Items listed in a dataset |
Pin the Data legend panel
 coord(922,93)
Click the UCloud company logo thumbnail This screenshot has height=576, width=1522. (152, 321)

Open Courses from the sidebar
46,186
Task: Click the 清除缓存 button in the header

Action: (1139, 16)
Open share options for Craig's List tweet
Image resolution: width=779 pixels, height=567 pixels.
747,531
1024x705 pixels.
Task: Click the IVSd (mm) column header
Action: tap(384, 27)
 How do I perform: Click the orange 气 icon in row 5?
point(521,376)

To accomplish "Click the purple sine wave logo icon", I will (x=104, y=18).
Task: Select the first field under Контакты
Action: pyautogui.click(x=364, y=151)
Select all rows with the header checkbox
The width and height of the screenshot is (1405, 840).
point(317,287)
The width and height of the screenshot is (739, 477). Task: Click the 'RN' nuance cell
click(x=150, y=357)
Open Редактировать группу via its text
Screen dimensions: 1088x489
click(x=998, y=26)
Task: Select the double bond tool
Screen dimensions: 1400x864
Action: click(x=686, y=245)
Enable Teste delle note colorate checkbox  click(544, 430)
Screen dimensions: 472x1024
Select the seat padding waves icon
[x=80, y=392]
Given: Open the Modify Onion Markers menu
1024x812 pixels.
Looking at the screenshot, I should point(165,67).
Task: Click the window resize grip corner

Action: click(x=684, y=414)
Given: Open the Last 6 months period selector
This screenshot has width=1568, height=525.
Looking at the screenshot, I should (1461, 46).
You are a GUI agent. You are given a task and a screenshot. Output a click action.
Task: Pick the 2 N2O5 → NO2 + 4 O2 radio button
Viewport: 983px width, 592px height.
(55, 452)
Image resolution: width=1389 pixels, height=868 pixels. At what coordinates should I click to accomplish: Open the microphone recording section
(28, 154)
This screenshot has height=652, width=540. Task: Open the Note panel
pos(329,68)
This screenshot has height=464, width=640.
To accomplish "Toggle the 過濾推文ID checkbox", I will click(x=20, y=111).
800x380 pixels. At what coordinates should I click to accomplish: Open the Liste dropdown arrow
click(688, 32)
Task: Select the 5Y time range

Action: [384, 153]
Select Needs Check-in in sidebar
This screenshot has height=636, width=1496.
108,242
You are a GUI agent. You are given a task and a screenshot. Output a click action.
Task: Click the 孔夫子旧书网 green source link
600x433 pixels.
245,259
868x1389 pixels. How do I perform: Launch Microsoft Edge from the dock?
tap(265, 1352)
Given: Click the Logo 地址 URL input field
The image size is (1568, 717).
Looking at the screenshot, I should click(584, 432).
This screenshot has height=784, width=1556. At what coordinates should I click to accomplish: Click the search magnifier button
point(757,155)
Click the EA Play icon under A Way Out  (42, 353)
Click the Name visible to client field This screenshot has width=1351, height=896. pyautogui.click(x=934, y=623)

The task |
The response should be every record above restated exactly.

Answer box |
Pin the Data legend panel
 coord(922,93)
Click the UCloud company logo thumbnail This screenshot has height=576, width=1522. (152, 321)

Open Courses from the sidebar
46,186
Task: Click the 清除缓存 button in the header

Action: (1139, 16)
Open share options for Craig's List tweet
Image resolution: width=779 pixels, height=567 pixels.
747,531
1024x705 pixels.
Task: Click the IVSd (mm) column header
Action: tap(384, 27)
 How do I perform: Click the orange 气 icon in row 5?
point(521,376)

To accomplish "Click the purple sine wave logo icon", I will (x=104, y=18).
Task: Select the first field under Контакты
Action: pyautogui.click(x=364, y=151)
Select all rows with the header checkbox
The width and height of the screenshot is (1405, 840).
point(317,287)
The width and height of the screenshot is (739, 477). Task: Click the 'RN' nuance cell
click(x=150, y=357)
Open Редактировать группу via its text
Screen dimensions: 1088x489
click(x=998, y=26)
Task: Select the double bond tool
Screen dimensions: 1400x864
Action: click(x=686, y=245)
Enable Teste delle note colorate checkbox  click(544, 430)
Screen dimensions: 472x1024
Select the seat padding waves icon
[x=80, y=392]
Given: Open the Modify Onion Markers menu
1024x812 pixels.
Looking at the screenshot, I should point(165,67).
Task: Click the window resize grip corner

Action: click(x=684, y=414)
Given: Open the Last 6 months period selector
This screenshot has width=1568, height=525.
Looking at the screenshot, I should (1461, 46).
You are a GUI agent. You are given a task and a screenshot. Output a click action.
Task: Pick the 2 N2O5 → NO2 + 4 O2 radio button
Viewport: 983px width, 592px height.
(55, 452)
Image resolution: width=1389 pixels, height=868 pixels. At what coordinates should I click to accomplish: Open the microphone recording section
(28, 154)
This screenshot has height=652, width=540. Task: Open the Note panel
pos(329,68)
This screenshot has height=464, width=640.
To accomplish "Toggle the 過濾推文ID checkbox", I will click(x=20, y=111).
800x380 pixels. At what coordinates should I click to accomplish: Open the Liste dropdown arrow
click(688, 32)
Task: Select the 5Y time range

Action: [384, 153]
Select Needs Check-in in sidebar
This screenshot has height=636, width=1496.
108,242
You are a GUI agent. You are given a task and a screenshot. Output a click action.
Task: Click the 孔夫子旧书网 green source link
600x433 pixels.
245,259
868x1389 pixels. How do I perform: Launch Microsoft Edge from the dock?
tap(265, 1352)
Given: Click the Logo 地址 URL input field
The image size is (1568, 717).
Looking at the screenshot, I should click(584, 432).
This screenshot has height=784, width=1556. At what coordinates should I click to accomplish: Click the search magnifier button
point(757,155)
Click the EA Play icon under A Way Out  (42, 353)
Click the Name visible to client field This screenshot has width=1351, height=896. pyautogui.click(x=934, y=623)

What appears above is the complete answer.